## [To be done]
Rewrite the lines beginning with the line containing "Click 查看 link" and ending with the line containing "click(x=250, y=203)", replacing "screenshot" with "screen capture" and changing nothing else. Give only those lines.

Dataset records
========

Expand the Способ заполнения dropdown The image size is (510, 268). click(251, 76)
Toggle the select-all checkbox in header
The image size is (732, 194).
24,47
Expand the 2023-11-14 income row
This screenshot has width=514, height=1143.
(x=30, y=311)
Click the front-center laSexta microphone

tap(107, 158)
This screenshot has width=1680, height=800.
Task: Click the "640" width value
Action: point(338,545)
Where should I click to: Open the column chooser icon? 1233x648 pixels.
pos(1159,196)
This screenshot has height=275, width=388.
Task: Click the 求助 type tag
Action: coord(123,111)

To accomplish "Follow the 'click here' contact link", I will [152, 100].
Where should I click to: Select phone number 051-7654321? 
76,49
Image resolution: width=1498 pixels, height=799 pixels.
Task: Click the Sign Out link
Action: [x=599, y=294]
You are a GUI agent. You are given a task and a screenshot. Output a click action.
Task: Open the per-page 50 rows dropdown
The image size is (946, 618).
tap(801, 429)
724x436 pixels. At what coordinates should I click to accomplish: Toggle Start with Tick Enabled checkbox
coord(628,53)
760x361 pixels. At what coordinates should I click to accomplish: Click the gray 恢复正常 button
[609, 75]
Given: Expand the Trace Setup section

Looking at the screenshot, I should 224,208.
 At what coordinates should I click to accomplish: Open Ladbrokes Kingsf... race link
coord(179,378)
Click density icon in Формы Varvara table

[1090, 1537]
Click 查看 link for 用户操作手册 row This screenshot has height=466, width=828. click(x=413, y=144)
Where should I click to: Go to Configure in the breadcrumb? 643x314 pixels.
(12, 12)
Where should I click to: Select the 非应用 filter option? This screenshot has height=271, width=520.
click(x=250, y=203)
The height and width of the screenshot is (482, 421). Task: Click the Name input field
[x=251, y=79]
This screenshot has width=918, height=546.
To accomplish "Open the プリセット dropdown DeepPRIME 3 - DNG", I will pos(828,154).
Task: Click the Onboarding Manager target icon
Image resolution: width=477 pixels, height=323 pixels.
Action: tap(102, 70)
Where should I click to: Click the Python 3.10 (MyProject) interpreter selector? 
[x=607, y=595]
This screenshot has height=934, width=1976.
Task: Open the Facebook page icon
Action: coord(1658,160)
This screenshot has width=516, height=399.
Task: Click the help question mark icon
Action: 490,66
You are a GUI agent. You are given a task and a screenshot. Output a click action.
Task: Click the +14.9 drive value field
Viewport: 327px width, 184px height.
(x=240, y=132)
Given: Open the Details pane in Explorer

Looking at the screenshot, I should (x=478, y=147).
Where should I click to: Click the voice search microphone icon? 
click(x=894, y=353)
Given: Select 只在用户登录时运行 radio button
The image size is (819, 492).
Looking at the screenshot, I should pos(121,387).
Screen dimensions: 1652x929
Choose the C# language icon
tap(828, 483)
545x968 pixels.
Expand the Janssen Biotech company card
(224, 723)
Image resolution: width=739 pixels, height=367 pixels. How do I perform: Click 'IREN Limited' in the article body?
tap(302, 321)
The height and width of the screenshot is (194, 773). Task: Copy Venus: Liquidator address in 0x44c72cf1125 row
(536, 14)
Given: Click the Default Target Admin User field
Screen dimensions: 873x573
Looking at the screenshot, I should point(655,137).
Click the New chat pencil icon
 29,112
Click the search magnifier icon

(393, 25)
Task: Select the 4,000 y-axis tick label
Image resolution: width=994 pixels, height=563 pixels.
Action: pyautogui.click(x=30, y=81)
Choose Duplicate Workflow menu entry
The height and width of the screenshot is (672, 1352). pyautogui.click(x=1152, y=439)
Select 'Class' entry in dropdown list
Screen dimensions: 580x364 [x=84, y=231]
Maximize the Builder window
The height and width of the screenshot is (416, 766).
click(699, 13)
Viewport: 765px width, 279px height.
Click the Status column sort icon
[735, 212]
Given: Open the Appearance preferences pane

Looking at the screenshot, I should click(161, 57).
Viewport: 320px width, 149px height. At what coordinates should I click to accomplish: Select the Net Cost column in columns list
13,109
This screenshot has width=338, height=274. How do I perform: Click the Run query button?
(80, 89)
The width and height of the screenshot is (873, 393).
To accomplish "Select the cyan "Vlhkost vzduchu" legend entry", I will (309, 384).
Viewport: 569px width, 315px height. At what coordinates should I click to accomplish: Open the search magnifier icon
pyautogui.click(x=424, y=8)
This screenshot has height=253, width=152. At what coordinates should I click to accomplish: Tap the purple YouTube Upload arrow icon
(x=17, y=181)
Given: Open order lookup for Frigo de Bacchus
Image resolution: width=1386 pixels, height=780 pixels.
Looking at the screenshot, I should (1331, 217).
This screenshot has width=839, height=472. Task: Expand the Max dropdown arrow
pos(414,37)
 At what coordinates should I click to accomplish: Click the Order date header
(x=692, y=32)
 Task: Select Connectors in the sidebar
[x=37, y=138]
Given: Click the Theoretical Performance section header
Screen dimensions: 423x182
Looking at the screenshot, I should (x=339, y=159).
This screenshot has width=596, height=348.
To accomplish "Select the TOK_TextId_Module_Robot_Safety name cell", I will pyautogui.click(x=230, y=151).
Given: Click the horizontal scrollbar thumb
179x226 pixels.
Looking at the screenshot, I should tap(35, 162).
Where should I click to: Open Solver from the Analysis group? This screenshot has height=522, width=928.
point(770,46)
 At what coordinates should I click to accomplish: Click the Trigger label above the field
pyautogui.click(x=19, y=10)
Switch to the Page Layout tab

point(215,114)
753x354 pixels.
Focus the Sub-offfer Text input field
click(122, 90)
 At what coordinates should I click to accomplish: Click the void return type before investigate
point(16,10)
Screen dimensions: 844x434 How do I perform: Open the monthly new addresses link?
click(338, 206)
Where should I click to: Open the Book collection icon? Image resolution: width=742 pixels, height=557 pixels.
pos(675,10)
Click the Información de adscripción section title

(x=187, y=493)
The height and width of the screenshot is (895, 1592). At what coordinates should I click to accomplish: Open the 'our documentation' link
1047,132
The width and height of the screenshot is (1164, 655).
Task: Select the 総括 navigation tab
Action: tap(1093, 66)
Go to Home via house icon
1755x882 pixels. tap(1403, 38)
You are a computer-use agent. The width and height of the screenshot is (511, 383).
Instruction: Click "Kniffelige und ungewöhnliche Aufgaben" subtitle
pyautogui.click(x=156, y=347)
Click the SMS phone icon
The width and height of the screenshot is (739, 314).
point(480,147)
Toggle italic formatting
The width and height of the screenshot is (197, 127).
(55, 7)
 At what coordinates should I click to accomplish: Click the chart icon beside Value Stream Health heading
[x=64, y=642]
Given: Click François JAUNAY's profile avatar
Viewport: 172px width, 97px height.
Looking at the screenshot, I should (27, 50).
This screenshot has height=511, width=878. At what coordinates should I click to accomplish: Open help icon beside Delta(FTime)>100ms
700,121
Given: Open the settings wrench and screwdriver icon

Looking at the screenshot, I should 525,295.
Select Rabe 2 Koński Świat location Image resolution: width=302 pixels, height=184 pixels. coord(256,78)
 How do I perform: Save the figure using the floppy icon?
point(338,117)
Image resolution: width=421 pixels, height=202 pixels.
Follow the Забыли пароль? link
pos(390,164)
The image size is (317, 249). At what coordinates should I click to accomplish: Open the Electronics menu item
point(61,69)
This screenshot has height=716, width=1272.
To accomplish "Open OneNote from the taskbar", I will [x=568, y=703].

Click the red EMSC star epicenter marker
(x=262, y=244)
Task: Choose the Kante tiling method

========

## [Written reply]
Click 查看 link for 用户操作手册 row This screen capture has height=466, width=828. click(x=413, y=144)
Where should I click to: Go to Configure in the breadcrumb? 643x314 pixels.
(12, 12)
Where should I click to: Select the 非应用 filter option? This screen capture has height=271, width=520.
click(x=250, y=203)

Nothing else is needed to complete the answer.